I never said anything about "hoping to attract more developer contributions" and that has never been my motivation for open sourcing this work. I described why I chose an open source license directly in a sibling subthread here: https://news.ycombinator.com/item?id=37083698

> and then close source the product later when it becomes profitable, just as your competitor did

You're just completely inventing false details here out of thin air!

My product has two editions, a FOSS one and an enhanced paid one; the latter is closed-source. Both editions already existed at the time of the events I'm describing here. Both are still actively developed and supported, and today they're widely used by companies you are definitely familiar with.

The library in question was one component of this product, not the product itself.

Meanwhile the startup that made the hostile fork of the library runs a managed service (SaaS).

> Your competitor outwitted you because you weren't knowledgable about licenses, your own business goals and business model.

I guess it's easy to conclude whatever offensive thing you'd like when you just make up all the details instead of reading the thread or asking questions about the situation!

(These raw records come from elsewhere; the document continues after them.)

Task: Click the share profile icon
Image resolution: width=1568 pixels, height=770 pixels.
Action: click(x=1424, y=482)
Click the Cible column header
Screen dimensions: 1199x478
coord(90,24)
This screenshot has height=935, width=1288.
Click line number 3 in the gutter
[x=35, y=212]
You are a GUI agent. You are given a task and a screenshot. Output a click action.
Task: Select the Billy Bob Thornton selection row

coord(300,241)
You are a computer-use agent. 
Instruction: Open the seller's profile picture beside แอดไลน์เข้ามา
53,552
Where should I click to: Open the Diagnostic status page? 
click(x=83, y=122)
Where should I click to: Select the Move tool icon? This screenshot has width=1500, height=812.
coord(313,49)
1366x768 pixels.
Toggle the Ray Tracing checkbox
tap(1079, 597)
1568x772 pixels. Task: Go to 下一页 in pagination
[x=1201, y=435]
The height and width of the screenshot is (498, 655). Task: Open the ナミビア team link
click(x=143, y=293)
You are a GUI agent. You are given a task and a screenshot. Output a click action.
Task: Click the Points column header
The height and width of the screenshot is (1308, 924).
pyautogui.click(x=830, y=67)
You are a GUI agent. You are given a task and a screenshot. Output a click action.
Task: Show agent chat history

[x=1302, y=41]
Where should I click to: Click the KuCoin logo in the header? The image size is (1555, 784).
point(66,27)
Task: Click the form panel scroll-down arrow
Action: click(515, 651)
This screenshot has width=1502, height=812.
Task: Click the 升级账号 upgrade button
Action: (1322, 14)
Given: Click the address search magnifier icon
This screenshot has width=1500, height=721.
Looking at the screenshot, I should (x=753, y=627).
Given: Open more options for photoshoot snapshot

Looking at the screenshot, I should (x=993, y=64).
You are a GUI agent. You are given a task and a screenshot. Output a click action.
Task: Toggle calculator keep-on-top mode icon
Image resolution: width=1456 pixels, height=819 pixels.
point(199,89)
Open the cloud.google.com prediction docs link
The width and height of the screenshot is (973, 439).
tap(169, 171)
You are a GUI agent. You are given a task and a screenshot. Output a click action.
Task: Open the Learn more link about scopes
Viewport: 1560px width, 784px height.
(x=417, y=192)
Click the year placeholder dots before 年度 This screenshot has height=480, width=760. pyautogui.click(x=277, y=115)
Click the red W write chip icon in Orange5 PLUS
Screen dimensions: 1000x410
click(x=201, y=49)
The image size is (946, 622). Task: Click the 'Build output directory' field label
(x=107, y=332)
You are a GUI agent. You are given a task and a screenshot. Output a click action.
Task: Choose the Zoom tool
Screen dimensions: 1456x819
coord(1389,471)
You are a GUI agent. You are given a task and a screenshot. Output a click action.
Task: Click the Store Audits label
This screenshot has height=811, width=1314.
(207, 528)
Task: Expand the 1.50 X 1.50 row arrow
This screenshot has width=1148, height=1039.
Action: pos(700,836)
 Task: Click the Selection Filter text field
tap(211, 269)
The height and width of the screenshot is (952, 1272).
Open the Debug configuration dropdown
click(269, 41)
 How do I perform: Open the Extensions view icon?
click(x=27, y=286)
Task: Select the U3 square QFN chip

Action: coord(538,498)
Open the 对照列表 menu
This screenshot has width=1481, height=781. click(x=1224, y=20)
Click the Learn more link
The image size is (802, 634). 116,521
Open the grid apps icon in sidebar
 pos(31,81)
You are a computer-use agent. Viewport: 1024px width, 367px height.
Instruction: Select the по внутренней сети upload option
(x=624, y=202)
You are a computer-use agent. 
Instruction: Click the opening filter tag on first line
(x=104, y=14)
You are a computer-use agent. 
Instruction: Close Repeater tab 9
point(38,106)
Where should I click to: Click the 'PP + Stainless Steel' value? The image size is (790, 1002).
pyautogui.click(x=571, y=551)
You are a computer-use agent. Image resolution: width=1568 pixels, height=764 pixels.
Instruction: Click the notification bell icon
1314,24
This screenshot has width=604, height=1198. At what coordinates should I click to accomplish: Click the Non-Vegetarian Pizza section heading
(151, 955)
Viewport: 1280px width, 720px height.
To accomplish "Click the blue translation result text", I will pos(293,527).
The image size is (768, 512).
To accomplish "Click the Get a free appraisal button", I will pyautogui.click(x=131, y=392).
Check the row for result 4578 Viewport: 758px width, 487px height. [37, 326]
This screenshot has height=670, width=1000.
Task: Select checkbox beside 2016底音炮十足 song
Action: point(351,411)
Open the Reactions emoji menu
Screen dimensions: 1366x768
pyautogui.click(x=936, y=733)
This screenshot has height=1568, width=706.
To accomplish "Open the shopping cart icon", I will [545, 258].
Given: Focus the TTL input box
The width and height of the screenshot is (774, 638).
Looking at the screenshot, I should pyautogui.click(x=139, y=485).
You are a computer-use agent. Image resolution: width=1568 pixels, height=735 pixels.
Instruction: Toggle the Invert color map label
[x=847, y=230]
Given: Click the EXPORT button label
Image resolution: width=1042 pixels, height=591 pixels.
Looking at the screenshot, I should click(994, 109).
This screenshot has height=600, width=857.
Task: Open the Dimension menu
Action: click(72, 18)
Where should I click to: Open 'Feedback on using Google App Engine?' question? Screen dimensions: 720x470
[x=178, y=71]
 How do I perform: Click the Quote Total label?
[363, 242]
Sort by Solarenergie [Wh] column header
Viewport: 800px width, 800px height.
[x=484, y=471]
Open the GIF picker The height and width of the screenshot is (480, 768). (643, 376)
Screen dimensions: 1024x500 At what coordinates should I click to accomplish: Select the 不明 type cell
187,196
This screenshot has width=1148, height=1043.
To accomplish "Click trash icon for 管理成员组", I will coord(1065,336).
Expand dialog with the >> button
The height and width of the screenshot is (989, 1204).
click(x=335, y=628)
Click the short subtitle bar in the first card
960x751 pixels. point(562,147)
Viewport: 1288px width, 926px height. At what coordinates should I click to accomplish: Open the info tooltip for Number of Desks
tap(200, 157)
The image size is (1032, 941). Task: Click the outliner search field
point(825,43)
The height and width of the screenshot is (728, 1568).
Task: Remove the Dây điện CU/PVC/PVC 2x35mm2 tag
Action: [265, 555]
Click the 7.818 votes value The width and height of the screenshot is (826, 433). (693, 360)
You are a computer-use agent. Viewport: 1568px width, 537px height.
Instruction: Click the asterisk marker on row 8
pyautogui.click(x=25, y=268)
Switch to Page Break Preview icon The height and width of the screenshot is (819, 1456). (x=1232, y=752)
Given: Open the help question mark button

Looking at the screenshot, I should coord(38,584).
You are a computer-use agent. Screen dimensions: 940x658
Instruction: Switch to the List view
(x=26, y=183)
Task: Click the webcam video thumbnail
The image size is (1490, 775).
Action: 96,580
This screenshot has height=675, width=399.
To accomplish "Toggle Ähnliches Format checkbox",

Anyway this is completely off the rails of my original point, which is that there are multiple kinds of "freeloaders". Some of them actively destroy the thing they're taking for free, which was why I made the Little Free Library analogy. Just because something is "free" (as in beer) doesn't mean there should be an expectation that the thing will continue to exist in that form once abusive bad actors exploit the free-ness of the offering.

We're seeing this play out over and over again across many FOSS projects, and my prediction is this trend will only accelerate.


> The real value of an FSF license, like the AGPL, is that it was designed to protect the copyright holders, and its users, “right to repair”. And thus, it cannot be closed source by anyone (apart from the original copyright holders) once released under the said license

17 USC Sec. 203 suggests that may not be strictly true in the US.

https://www.law.cornell.edu/uscode/text/17/203


Thanks for the post. I’m sorry you went through this with bad actors in open-source.

I agree fully with your *GPL point of view and have seen that in practice many time.

It is in the written guidance for open-source in the company I work for, along the lines “for GPL-like licenses, that’s a ‘no’ by default, unless you follow this very complicated process to get approvals from many people”.